El cuento de Arunachalam Muruganantham –ése es su nombre– comenzó en 1998. Recién casado, muy enamorado de su señora Shanthi, un buen día el buen hombre notó que la media naranja le escondía los “trapos asquerosos” que usaba durante la menstruación. Cuando le consultó por qué no compraba toallitas, ella le explicó que eran tan caras que debía elegir entre ellas o leche (y a saber: primero está el alimento de la familia). “¿Por qué 10 gramos de algodón de 0,001 dólar se venden a 0,07 dólar?”, se cuestionó el protagonista. “¿Cómo es posible que sean 40 veces más caras?”, redobló. Y, así nomás, tomó una decisión: él mismo las haría más baratas.
Entonces empezó a investigar y descubrió que poquísimas indias usan toallitas. O peor aún: que usan trapos viejos que ni siquiera secan al sol (por vergüenza), razón por la cual nunca terminan de desinfectarse. O, extremo horror, prueban con arena, aserrín, hojas de diario o ceniza... Descubrió también que el 70 por ciento de las enfermedades reproductivas de su país eran disparadas por la falta de higiene menstrual.
Más estimulado que nunca, hizo una primera versión de una toallita y pidió voluntarias –tarea difícil, porque ¡ni sus hermanas quisieron prestarse al experimento!–. Pues nada: las probaría él. ¿Cómo? Inventándose un... útero. Usando la cámara de una pelota de fútbol, la rellenó de sangre de cabra –con aditivos, cosa de no coagularla– y le hizo unos pequeños agujeros; luego, se la puso y salió a caminar, a andar en bicicleta, a correr, midiendo el nivel de absorción de su (fallido) prototipo. “La gente del pueblo me consideraba un pervertido que se había vuelto loco”, cuenta el hombre cuya mujer, sospechando de las actividades de AM, resolvió abandonarlo. Su madre, horrorizada, hizo lo propio. Lo peor, narra, fue cuando los aldeanos de su rural Coimbatore creyeron que estaba poseso por espíritus malignos e intentaron encadenarlo de cabeza a un árbol hasta que un brujo lo curara. Prometió que se iría del pueblo y lo dejaron tranquilo. Solo, pero sin ataduras.

- - - - -

• _Tareas a realizar_:
A - Extrae del fragmento todo el texto que va desde "El cuento de" hasta "haría más baratas.".
B - Según el fragmento, ¿qué porcentaje de las enfermedades reproductivas del país se debía a la falta de higiene menstrual?
C - Explica, con lo que indica el fragmento, por qué el propio protagonista acabó probando su primera toallita.

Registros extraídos

- - - - -

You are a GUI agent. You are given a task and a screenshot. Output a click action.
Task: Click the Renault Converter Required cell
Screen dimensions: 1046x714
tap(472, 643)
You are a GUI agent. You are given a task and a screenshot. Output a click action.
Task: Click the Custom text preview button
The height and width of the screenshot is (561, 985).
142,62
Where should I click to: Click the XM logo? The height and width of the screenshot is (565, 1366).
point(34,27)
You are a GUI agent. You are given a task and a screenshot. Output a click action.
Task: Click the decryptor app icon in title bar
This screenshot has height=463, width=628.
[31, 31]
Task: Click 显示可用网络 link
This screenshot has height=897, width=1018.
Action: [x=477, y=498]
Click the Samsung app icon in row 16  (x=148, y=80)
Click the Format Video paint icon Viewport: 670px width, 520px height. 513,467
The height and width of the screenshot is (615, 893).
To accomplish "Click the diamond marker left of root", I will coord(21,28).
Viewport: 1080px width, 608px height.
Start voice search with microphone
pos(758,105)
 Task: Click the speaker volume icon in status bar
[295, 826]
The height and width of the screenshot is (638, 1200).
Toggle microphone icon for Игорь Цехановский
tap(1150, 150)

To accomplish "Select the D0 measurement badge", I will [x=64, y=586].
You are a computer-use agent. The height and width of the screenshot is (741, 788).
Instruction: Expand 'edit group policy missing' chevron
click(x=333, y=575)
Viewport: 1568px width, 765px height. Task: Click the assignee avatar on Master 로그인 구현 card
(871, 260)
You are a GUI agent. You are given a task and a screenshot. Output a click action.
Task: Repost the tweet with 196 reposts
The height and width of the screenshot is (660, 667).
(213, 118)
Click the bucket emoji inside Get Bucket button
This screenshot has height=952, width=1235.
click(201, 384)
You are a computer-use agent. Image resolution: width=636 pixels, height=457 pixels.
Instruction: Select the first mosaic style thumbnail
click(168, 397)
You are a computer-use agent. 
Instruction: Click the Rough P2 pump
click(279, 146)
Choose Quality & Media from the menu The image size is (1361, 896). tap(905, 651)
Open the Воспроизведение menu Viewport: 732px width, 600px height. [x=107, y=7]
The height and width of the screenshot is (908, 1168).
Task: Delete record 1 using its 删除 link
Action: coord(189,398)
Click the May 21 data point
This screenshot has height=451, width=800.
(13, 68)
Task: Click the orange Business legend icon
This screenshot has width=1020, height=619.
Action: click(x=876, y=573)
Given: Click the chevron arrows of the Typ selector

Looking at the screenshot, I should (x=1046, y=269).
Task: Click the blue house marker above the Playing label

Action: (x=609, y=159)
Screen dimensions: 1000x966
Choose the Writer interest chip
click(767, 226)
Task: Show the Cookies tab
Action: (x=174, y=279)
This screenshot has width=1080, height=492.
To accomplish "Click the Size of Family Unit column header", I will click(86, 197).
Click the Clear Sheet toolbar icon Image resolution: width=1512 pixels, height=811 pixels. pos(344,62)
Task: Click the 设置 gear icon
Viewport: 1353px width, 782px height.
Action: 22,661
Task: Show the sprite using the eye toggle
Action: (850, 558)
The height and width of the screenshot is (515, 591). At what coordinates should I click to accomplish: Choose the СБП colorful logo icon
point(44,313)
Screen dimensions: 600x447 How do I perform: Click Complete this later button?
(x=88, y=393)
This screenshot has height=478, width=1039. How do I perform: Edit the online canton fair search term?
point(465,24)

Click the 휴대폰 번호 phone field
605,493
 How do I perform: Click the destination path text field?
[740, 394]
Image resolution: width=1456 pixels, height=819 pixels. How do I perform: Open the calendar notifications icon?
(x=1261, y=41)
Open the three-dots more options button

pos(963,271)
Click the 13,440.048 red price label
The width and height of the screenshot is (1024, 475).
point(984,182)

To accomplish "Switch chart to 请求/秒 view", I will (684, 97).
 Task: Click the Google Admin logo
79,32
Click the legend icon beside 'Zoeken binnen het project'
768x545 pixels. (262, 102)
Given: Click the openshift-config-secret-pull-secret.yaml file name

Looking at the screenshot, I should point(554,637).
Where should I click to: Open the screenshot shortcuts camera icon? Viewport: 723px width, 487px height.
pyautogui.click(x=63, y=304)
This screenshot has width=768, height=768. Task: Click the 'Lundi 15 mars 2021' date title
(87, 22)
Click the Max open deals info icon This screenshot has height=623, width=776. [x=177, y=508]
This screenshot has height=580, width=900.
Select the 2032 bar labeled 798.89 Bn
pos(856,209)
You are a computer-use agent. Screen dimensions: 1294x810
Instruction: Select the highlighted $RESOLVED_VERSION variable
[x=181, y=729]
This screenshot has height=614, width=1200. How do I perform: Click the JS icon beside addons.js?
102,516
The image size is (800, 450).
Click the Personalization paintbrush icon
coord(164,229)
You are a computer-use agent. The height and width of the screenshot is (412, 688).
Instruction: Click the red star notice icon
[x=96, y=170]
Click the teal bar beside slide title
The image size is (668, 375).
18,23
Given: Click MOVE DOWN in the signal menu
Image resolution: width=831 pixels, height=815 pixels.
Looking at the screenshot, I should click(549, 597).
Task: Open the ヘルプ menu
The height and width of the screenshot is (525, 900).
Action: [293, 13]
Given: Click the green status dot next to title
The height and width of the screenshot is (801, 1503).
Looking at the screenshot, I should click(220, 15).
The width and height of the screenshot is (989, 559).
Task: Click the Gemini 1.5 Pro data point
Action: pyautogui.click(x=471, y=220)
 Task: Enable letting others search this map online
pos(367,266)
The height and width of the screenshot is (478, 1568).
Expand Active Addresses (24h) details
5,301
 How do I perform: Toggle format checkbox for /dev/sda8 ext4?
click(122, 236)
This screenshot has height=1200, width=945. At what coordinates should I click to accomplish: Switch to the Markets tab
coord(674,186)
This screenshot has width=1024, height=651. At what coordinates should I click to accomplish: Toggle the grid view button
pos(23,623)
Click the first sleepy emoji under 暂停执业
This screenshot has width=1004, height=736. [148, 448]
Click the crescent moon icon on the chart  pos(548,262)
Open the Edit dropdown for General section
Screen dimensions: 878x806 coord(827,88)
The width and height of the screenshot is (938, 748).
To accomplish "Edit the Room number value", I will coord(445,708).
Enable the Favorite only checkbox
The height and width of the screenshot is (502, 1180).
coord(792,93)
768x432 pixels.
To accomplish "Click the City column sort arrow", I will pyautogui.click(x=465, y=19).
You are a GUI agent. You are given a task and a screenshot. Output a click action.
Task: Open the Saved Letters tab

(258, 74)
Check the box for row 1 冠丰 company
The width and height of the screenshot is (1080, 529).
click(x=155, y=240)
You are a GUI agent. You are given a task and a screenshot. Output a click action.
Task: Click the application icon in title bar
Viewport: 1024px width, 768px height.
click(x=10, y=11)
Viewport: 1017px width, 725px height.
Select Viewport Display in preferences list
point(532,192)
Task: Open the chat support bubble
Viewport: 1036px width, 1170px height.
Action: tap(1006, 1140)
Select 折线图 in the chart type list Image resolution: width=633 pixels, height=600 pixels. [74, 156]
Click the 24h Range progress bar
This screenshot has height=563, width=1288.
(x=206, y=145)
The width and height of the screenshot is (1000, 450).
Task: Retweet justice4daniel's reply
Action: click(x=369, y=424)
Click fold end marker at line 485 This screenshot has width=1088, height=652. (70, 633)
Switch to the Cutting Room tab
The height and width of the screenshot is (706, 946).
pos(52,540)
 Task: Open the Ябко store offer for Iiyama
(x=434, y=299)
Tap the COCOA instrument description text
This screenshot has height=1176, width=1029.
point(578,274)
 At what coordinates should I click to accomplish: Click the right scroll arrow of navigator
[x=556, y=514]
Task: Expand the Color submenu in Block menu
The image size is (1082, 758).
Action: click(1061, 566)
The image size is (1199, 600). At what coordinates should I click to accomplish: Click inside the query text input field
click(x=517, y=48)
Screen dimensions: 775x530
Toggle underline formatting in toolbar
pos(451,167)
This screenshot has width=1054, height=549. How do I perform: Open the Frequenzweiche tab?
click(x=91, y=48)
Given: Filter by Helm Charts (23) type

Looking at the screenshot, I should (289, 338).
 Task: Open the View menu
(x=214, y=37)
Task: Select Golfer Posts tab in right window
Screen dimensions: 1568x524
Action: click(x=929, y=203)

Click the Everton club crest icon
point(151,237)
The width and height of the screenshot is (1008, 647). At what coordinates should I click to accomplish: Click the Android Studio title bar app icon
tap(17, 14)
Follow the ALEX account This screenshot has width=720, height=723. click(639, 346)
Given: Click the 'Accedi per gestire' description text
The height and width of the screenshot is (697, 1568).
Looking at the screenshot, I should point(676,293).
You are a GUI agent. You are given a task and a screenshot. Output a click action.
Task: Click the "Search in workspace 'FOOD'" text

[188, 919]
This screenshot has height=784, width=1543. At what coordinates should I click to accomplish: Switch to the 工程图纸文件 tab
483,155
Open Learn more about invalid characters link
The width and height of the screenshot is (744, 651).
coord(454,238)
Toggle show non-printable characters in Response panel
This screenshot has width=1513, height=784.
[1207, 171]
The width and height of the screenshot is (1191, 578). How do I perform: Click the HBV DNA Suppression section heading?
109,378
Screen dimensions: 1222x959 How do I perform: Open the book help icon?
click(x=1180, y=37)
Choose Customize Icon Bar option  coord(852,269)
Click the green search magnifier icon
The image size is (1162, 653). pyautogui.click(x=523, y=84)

- - - - -

• _Respuestas del ejercicio_:
A -
El cuento de Arunachalam Muruganantham –ése es su nombre– comenzó en 1998. Recién casado, muy enamorado de su señora Shanthi, un buen día el buen hombre notó que la media naranja le escondía los “trapos asquerosos” que usaba durante la menstruación. Cuando le consultó por qué no compraba toallitas, ella le explicó que eran tan caras que debía elegir entre ellas o leche (y a saber: primero está el alimento de la familia). “¿Por qué 10 gramos de algodón de 0,001 dólar se venden a 0,07 dólar?”, se cuestionó el protagonista. “¿Cómo es posible que sean 40 veces más caras?”, redobló. Y, así nomás, tomó una decisión: él mismo las haría más baratas.

B - El 70 por ciento.

C - Pidió voluntarias para probarla, pero no consiguió ninguna. Ni siquiera sus hermanas aceptaron participar en el experimento, así que decidió probarla él mismo.